HEERENVEEN - GroenLeven is trotste sponsor geworden van Museum Belvédère in Heerenveen. Op dinsdag 1 juni is de symbolische cheque op verantwoorde wijze overhandigd aan het museum. Met het sponsorbedrag kunnen toekomstige activiteiten van het museum worden gefinancierd en kunstcollectie worden behouden voor volgende generaties.

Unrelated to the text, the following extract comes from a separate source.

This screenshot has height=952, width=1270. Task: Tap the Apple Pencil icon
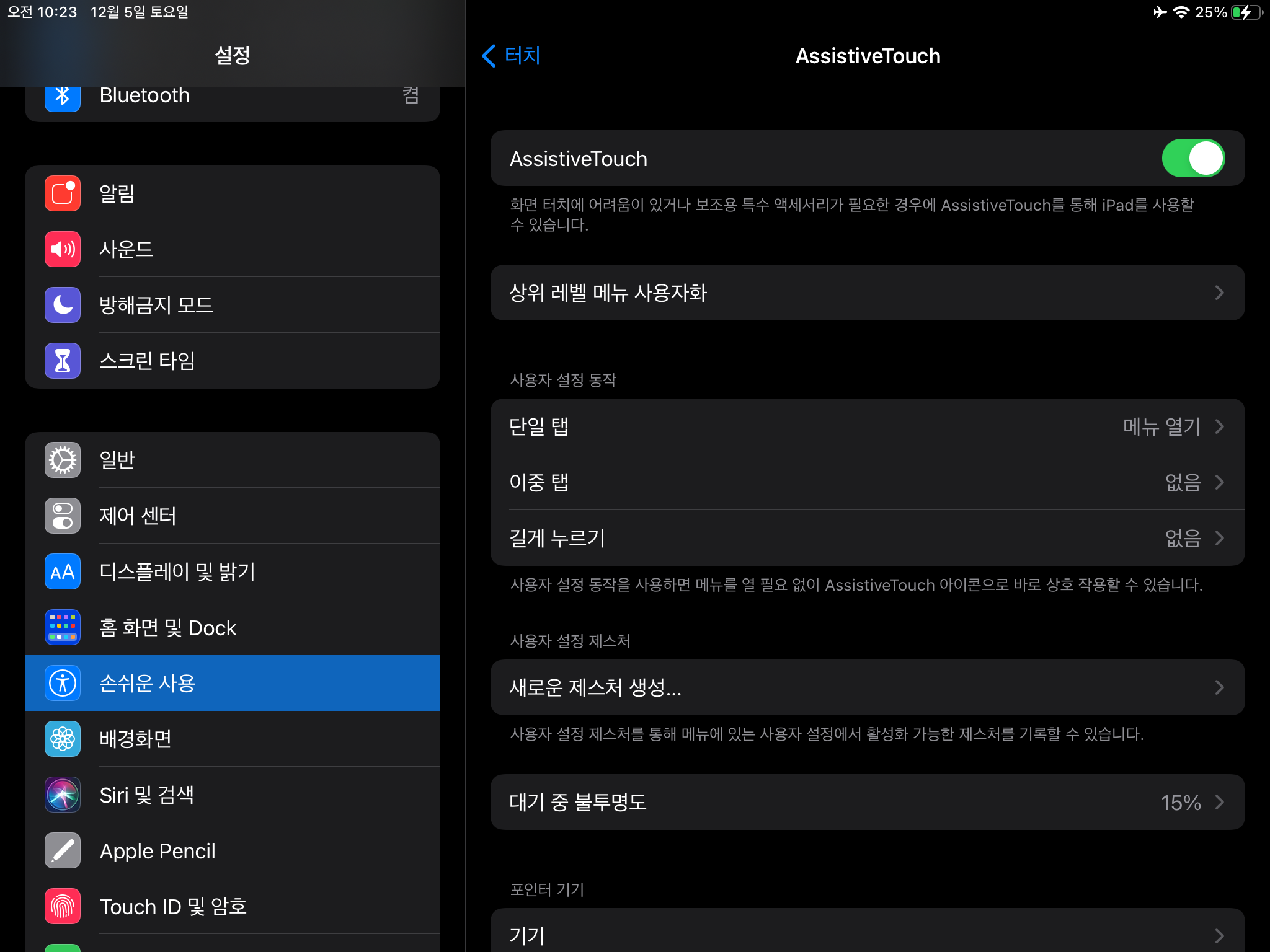pos(63,850)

Het museum organiseert interessante tentoonstellingen met moderne en hedendaagse kunst uit de vaste collectie en tijdelijke tentoonstellingen, waaronder ‘Aarde en wereld’ van kunstenaar Olphaert den Otter. Han Steenbruggen, directeur-conservateur bij Museum Belvédère: “Museum Belvédère prijst zich gelukkig met de support van GroenLeven. Niet in de laatste plaats omdat duurzaamheid en de zorg om natuur ook zo verweven is met onze tentoonstellingen. Het geeft motivatie om samen toe te werken naar een nieuw project waarin kunstenaars hun betrokkenheid bij landschap, natuur en duurzaamheid kunnen uiten.”

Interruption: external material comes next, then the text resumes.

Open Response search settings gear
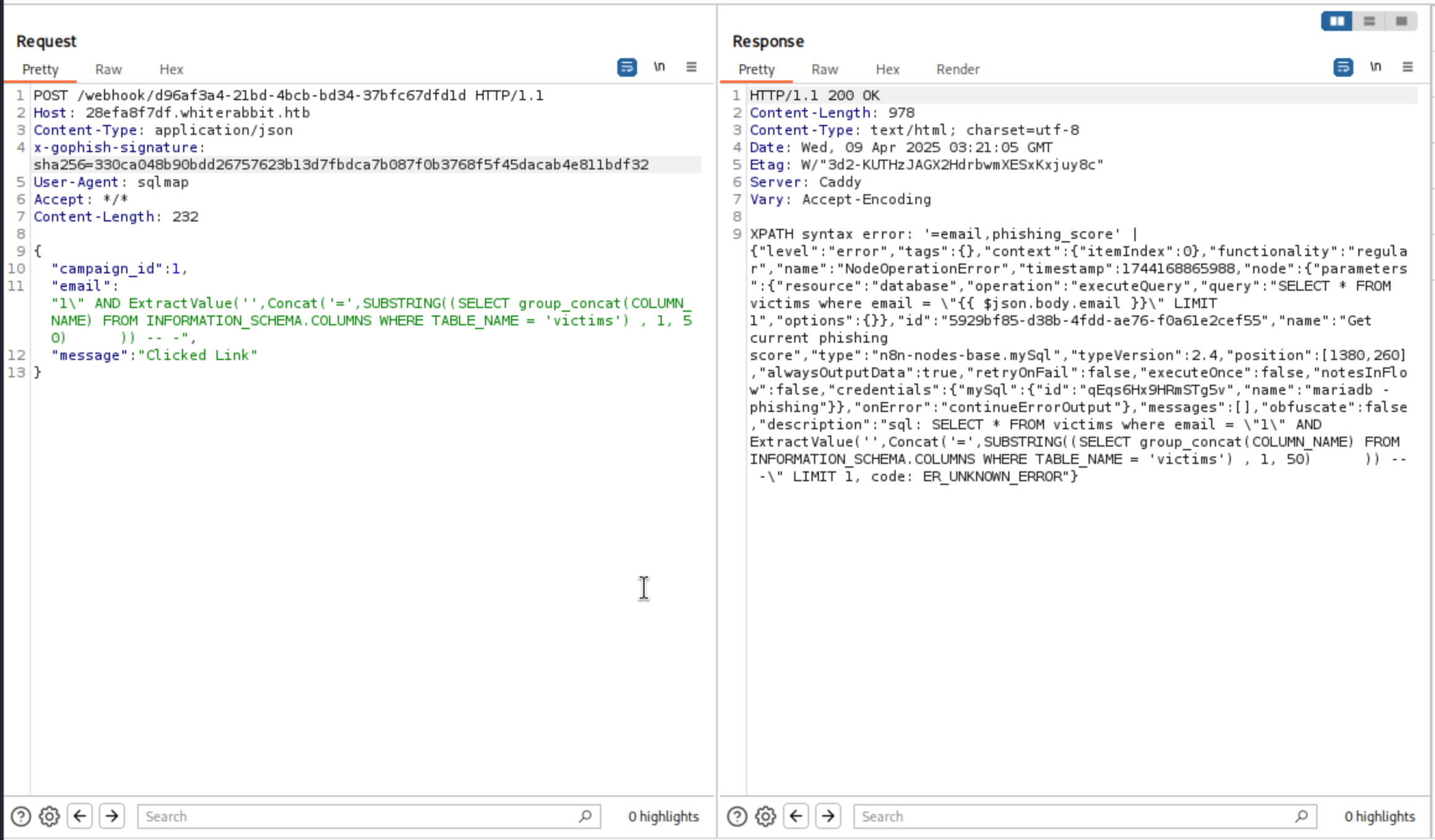Viewport: 1435px width, 840px height. coord(766,816)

Gezamenlijk voor de toekomst
Het sponsorschap past goed bij GroenLeven. GroenLeven ontwikkelt zonne-energie voor een schonere wereld en een betere toekomst voor de komende generaties, net zoals Museum Belvedere werkt aan het behoud en tentoonstellen van moderne kunst voor de komende generaties, die regelmatig de visie op onze leefomgeving weergeeft. In het nieuwe partnerschap zal dan ook aandacht besteed worden aan de invloed van de mens op het landschap en de veranderingen die de energietransitie met zich mee heeft gebracht in het verleden en zal meebrengen in de toekomst, bijvoorbeeld in een expositie.

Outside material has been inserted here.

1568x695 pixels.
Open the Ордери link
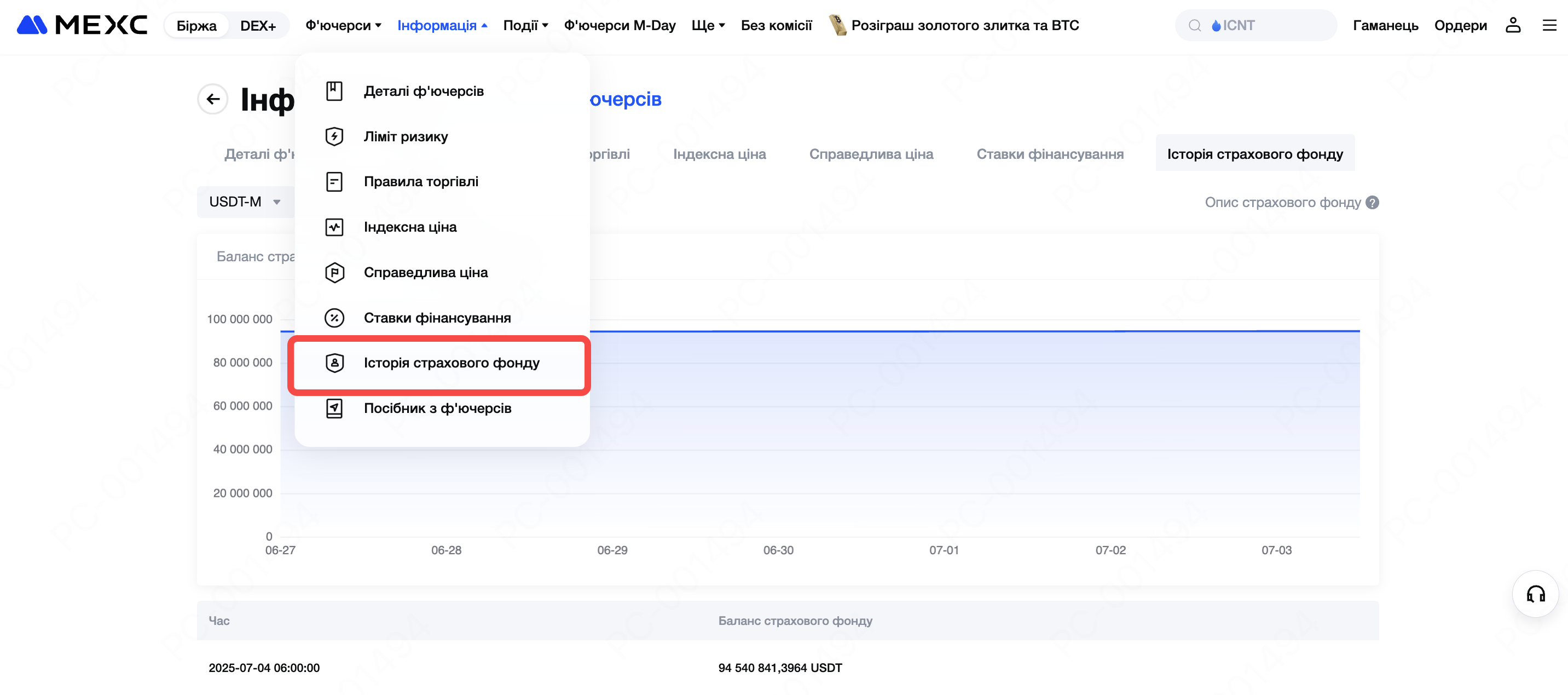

Roland Pechtold, algemeen directeur van GroenLeven, overhandigde dinsdag de symbolische overeenkomst aan het museum. “We komen uit en zitten nog steeds in Heerenveen en kennen daarom het belang van Belvedère heel goed. Het nieuwe partnerschap met Museum Belvedère maakt duidelijk dat het belang van een duurzame aarde via uiteenlopende kanalen tentoongesteld kan worden. Met zonne-energie, maar ook met moderne kunst die onze wereld vanuit diverse perspectieven in het daglicht zet. Samen werken we aan die belangrijke verspreiding van de boodschap dat we op onze aarde moeten passen, en welke veranderingen daarbij horen.”